Let us know how it ends!


----------



## Pimzedd (Jan 22, 2007)

+1 to kaerlighedsbamsen Use a syringe, the larger the better. I got some from a vet supply. Use the 24 hr. cure time epoxy.


----------



## bondogaposis (Dec 18, 2011)

For one I would use a slower curing epoxy, like one hour cure, that way you can take your time. Haste makes waste as they say. You could apply the epoxy to the bracket and the pins before inserting, that would be the easiest way to get the epoxy into the slot.


----------



## daddywoofdawg (Feb 1, 2014)

does the slot go all the way though?if so,place the shop vac hose under the slot,pour the epoxy in the top of the slot,the vacuum pulls the epoxy down. once it starts flowing turn the vac off or remove the hose.


----------



## daddywoofdawg (Feb 1, 2014)

does the slot go all the way though?if so,place the shop vac hose under the slot,pour the epoxy in the top of the slot,the vacuum pulls the epoxy down. once it starts flowing turn the vac off or remove the hose.


----------



## Finn (May 26, 2010)

You could use a finishing resin like "Z-poxy". It is a thin slow curing epoxy. It will flow right through a crack if it is open on the bottom. I use it to fill cracks in knots in red cedar. I put masking tape on the bottom of the crack to prevent the Z-poxy from running out.


----------



## woodchuckerNJ (Dec 4, 2013)

slower cure , and if not, try a hair dryer. blowing hot air will thin it, but make it harden quicker.
if you get it to run real nicely (heat), it will easily do what you want.


----------



## shipwright (Sep 27, 2010)

Don't use fast cure epoxy.
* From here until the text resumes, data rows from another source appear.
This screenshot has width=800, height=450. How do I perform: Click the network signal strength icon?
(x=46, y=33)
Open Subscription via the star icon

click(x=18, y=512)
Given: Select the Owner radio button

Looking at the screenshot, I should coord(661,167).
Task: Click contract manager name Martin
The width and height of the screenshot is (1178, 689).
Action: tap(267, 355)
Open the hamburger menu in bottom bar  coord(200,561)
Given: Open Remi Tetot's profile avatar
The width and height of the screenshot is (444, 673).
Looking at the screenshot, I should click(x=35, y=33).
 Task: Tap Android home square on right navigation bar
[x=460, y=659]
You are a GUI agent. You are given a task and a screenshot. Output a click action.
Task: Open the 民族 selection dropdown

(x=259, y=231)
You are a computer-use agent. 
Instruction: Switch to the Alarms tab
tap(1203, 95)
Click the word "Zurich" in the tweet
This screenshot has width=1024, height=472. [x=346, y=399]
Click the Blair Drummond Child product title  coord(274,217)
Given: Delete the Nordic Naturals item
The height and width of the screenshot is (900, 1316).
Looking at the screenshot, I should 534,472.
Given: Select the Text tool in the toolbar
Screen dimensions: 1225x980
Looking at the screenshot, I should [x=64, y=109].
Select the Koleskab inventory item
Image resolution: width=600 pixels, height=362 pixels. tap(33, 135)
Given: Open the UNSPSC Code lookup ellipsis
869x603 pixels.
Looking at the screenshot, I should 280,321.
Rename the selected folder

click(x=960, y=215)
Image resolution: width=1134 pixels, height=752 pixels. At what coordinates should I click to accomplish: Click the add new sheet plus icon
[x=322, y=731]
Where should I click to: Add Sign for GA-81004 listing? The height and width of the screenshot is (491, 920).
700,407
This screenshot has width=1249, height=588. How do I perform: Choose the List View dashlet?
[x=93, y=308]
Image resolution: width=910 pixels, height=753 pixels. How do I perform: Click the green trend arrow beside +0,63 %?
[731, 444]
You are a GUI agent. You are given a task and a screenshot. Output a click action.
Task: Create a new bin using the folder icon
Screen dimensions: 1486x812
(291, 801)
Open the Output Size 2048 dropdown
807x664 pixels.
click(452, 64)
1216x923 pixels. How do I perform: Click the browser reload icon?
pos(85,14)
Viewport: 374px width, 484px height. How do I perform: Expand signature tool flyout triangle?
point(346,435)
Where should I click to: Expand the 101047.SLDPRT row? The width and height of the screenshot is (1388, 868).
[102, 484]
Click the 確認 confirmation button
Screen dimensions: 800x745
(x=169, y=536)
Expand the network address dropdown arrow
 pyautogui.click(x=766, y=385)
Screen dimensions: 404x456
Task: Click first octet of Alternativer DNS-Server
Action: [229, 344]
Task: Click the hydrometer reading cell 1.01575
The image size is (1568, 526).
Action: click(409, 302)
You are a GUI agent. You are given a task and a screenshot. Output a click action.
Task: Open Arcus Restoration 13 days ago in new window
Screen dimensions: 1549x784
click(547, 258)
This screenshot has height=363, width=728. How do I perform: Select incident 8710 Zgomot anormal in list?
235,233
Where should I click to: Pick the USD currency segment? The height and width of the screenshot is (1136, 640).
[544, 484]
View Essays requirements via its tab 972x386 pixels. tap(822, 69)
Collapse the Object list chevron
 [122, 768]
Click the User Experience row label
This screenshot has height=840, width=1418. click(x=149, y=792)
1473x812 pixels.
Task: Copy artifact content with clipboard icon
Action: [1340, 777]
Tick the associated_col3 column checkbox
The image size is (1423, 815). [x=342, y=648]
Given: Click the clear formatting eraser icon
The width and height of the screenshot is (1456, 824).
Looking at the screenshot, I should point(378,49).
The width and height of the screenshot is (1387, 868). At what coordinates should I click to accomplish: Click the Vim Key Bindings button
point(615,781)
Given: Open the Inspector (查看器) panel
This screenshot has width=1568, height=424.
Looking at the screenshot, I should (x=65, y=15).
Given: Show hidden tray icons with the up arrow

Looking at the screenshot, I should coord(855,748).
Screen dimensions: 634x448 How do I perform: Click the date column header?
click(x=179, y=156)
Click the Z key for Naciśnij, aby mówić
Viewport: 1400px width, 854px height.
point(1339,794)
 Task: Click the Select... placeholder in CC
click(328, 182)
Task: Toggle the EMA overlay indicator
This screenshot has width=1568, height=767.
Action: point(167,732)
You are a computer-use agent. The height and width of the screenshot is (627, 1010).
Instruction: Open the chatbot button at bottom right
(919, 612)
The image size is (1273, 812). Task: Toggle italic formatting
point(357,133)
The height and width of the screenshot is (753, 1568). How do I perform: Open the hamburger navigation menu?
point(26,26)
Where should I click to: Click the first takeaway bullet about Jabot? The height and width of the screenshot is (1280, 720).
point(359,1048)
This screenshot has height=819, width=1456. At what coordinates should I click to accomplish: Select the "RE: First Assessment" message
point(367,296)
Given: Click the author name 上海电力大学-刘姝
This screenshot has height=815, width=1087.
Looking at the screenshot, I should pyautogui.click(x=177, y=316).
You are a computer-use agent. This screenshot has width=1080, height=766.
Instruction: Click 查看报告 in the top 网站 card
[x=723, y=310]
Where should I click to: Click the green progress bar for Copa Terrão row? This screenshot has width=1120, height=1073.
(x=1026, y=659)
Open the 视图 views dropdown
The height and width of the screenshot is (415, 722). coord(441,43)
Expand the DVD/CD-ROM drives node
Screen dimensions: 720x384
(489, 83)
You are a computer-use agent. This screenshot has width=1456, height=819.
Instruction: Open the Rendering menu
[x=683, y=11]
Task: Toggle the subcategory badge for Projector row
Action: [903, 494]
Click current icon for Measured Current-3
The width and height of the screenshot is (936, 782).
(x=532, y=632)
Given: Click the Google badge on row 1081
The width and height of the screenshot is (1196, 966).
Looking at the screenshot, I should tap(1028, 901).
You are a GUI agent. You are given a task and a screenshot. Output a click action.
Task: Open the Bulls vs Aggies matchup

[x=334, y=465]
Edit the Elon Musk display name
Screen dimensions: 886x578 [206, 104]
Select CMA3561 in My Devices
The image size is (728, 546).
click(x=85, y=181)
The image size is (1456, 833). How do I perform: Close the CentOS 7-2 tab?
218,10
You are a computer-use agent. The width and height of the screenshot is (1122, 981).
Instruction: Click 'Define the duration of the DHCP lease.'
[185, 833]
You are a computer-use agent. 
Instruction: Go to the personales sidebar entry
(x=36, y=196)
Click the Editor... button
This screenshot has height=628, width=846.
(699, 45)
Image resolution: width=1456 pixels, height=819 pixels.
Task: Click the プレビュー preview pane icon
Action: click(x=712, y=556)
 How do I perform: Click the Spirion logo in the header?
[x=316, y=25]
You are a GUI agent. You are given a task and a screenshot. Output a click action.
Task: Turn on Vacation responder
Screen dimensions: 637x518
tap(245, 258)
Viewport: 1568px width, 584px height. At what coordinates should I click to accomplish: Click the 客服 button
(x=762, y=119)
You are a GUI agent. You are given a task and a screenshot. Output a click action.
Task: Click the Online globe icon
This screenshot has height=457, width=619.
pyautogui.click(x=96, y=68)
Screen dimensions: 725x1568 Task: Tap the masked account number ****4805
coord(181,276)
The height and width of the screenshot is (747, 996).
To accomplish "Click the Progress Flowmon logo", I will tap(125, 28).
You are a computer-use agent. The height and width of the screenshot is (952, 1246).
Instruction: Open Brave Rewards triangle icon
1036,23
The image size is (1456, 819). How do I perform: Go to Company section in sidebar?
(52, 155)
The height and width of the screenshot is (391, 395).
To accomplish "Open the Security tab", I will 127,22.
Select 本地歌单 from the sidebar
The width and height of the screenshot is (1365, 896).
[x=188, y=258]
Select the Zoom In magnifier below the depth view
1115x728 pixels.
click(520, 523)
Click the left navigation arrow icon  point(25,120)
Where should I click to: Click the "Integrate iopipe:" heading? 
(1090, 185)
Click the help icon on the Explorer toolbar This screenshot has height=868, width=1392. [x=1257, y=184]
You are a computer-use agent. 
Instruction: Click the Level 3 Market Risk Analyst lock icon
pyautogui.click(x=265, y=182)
It doesn't have anywhere near the strength of the real thing.
If I were doing it, I would use a full cure epoxy (24 hour), thicken it to a smooth putty with an anti-sag additive like micro fibres, and place it with a plastic bag like this.








I did a blog on epoxy and handling it. It is here if you are interested.


----------



## MNclone (Jan 23, 2014)

> Don t use fast cure epoxy. It doesn t have anywhere near the strength of the real thing.
> If I were doing it, I would use a full cure epoxy (24 hour), thicken it to a smooth putty with an anti-sag additive like micro fibres, and place it with a plastic bag like this.
> 
> I did a blog on epoxy and handling it. It is here if you are interested.
> ...


Paul, I was just looking through your blog series. That is fantastic. I've found some micro beads on Amazon, but can't come up with the fiber fill. Do you have a specific product you use?


----------



## MrUnix (May 18, 2012)




----------



## MNclone (Jan 23, 2014)

Can you just use fiberglass fill for concrete? 
I'm filling cracksin a couple slabs with 24 hr epoxy tinted black with black toner. Making it thicker and getting rid of sag is of great interest to me!


----------



## shipwright (Sep 27, 2010)

The thickener that I use is called "mini fibres". I don't remember the manufacturer. There are others like Zeothix. Micro spheres and micro balloons are fillers. They don't thicken and they reduce the strength. They are good for fairing putty as they sand easily but for gluing and structural fillets you want a thickener. Any supplier that sells "real" epoxy will be able to find you the thickener you want.


----------



## WoodNSawdust (Mar 7, 2015)

Thanks everyone. I ordered some 30 minute epoxy via amazon prime. It will be here Tuesday. (I love their free two day shipping and they even donate something to my favorite charity.)


----------



## Rayne (Mar 9, 2014)

How about this vacuum trick? I recall seeing this on Pinterest a while back and I think it's an interesting idea that should work quite well. You just need to control the nozzle and see how the expoxy is moving through the slot and should be set IMO.
http://www.handy1.ca/use-a-shop-vac-to-repair-cracked-wood/


----------